Inflation: Stealing from the Poor for the Rich

Robin Hood and his Merry Men

In today’s complex economy it is useful for the ordinary citizen to understand a few simple principles about economics. That way, they can manage their own money better and also contribute their voice to policy making in their countries. This post is about inflation, its causes and ramifications and how it can be managed  in any country.

Money is a used for acquiring goods and services and when the price of goods and services rise we say that inflation is taking place. The price of something depends on many factors but two of the primary ones are 1. Demand and supply balance 2. Extent of Money Supply.  Both factors are easy to understand.

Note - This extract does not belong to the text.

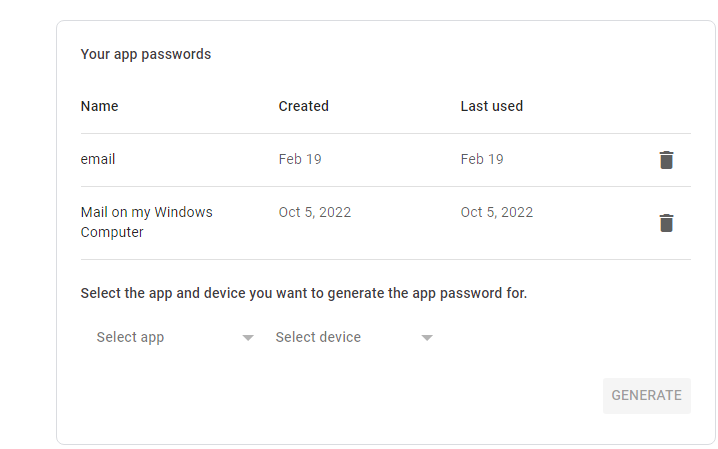Image resolution: width=718 pixels, height=449 pixels.
Task: Click the Name column header
Action: click(100, 106)
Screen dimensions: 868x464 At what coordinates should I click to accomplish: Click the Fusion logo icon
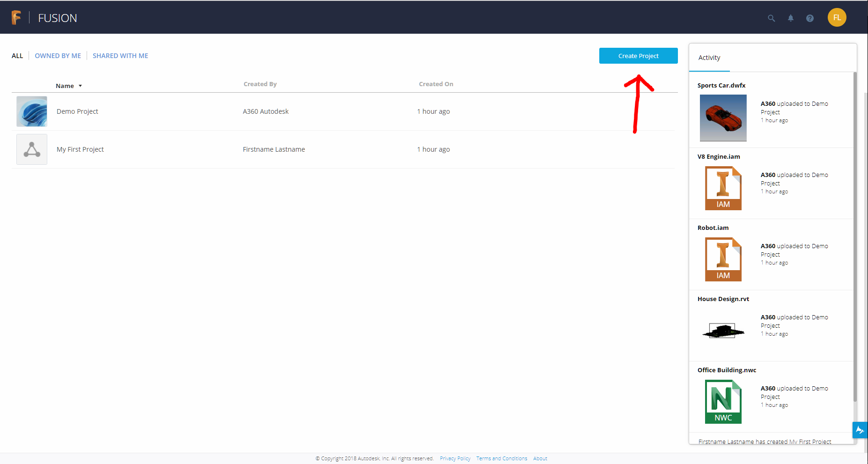pyautogui.click(x=16, y=18)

If a commodity becomes in short supply then its price tends to rise. If apple crops have been destroyed by untimely frost then apple prices will rise. If the demand for a product increases then too its price rises but if demand falls prices fall or crash. The balance of demand and supply is one of the factors that determines the price of any of the available goods or services.

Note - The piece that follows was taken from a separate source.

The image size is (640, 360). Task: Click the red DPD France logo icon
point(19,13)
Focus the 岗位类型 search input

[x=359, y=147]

Now let us understand Money supply. For example let us say any one country doubles its money printing and then distributes it by say doubling salaries. The price of everything in the country will tend to double because twice as much money will be available for acquiring the same amount of goods and services. There was a time when governments could not print money at their own sweet will. It was when money was minted in gold and silver, but the world went off the gold standard a long time ago and that is no longer an impediment to printing more money if the policy makers so decide. Paper is cheaply available. However, even now some countries cannot print their own money such as those in the Euro Zone, otherwise, Greece would have done it long ago to overcome its debt burden.

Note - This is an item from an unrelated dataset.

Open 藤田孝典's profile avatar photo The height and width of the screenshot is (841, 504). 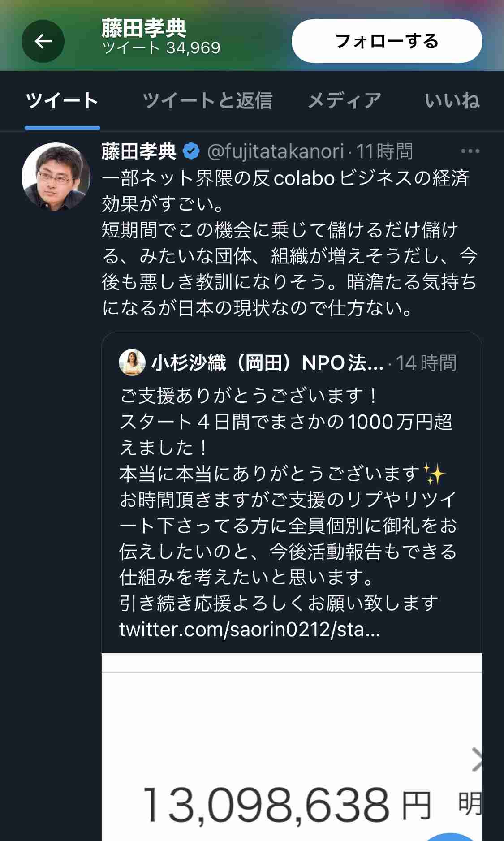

What would have happened if Greece printed a lot of money? There would be inflation but the pensioners would not have been able to object as readily as they do now when their pensions are being reduced. They would get the same pension but it would buy less because of inflation and the effect would be the same. Any debt that Greece had in its own currency would be paid back easily and the creditors would not be able to complain because no one says that more has to be paid back if prices rise. However, the portion of debt in dollars would increase because with inflation the price of the dollar as determined by the flexible exchange rate would also rise. In this respect, USA is sitting pretty with its debt because most of its debt is in dollars and if that country prints a lot of extra money to cover it, it will pay it back easily, However, that would also cause severe inflation with all the extra dollars floating around. Governments have nice names for printing excess money, perhaps so that people do not catch on. They have given it names like quantitative easing, debt or deficit monetization etc. (UPDATE JULY 2013 in purple color; the Americans seem to have read this note because ever since it was public they have begun to do that in installments. Their economy is being helped as a result and they may continue to do it until inflation becomes troublesome)

Governments get their money through various sources like taxes, selling state assets, debt etc. They draw up a budget to spend this money. Incase they spend more than their income, we have what is called a budget deficit. The deficit can easily be made up through quantitative easing i.e. printing more money and increasing money supply with the attendant consequence of inflation. In case, too much inflation takes place then controlling central banks tend to reduce money supply by various means such as increasing interest rates. The easiest way to curb inflation is to slash deficit budgets and increase interest rates until inflation is banished. In many developing countries the cause behind budget deficits is corruption because available money for budget is illegally misappropriated.

Whenever a question of reducing state budgets and deficits is considered, some economists immediately propose a reduction of subsidies that may be built into the system. Although certain subsidies may be undesirable, the worst time to reduce them is when inflation is already prevailing. It will simply increase inflation further for the most vulnerable sections of the country because the subsidies were introduced in the first palace because of such needs. It will particularly hurt the population hurting from inflation most increasing their misery.  One may wonder why economists suggest such solutions to politicians for their approval even though it may lead to less than humanitarian consequences? The reason could be because it is not the economists who have to win votes. Their emoluments and compensation is best protected if there is GDP growth in the economy and that is best ensured through quantitative easing, no matter if the bottom half or even 99 per cent of the population suffers. The proper way to reduce deficits in inflationary times is to cut down the non-subsidy expenditure. It brings down inflation quickly and when that is banished a government may consider reducing undesirable subsidies.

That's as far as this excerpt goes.